§ **Short problem**: Present the listing as a Markdown table with the columns Row and Line, numbering each line and omitting blank lines. Cover only the stretch starting with the line that contains "Given: Click the Add a breakpoint label" and going on through the line that contains "Looking at the", and leave the pictures out.

§ **Provided information**:
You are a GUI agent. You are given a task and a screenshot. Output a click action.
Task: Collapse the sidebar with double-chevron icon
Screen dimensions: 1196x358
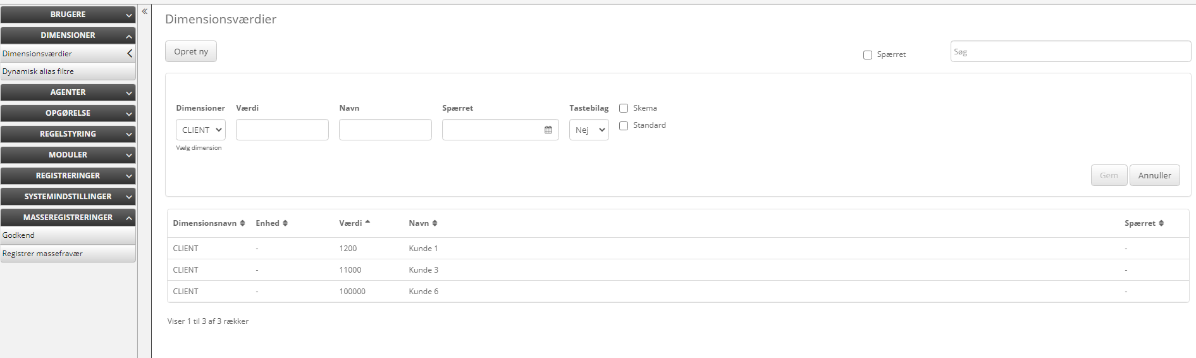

* * *

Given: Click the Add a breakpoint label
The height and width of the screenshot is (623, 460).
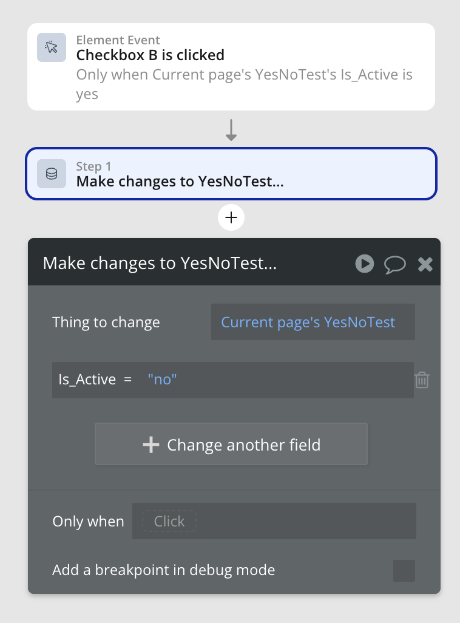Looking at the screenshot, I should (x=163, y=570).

§ **Expected answer**:
| Row | Line |
|---|---|
| 1 | Given: Click the Add a breakpoint label |
| 2 | The height and width of the screenshot is (623, 460). |
| 3 | Looking at the screenshot, I should (x=163, y=570). |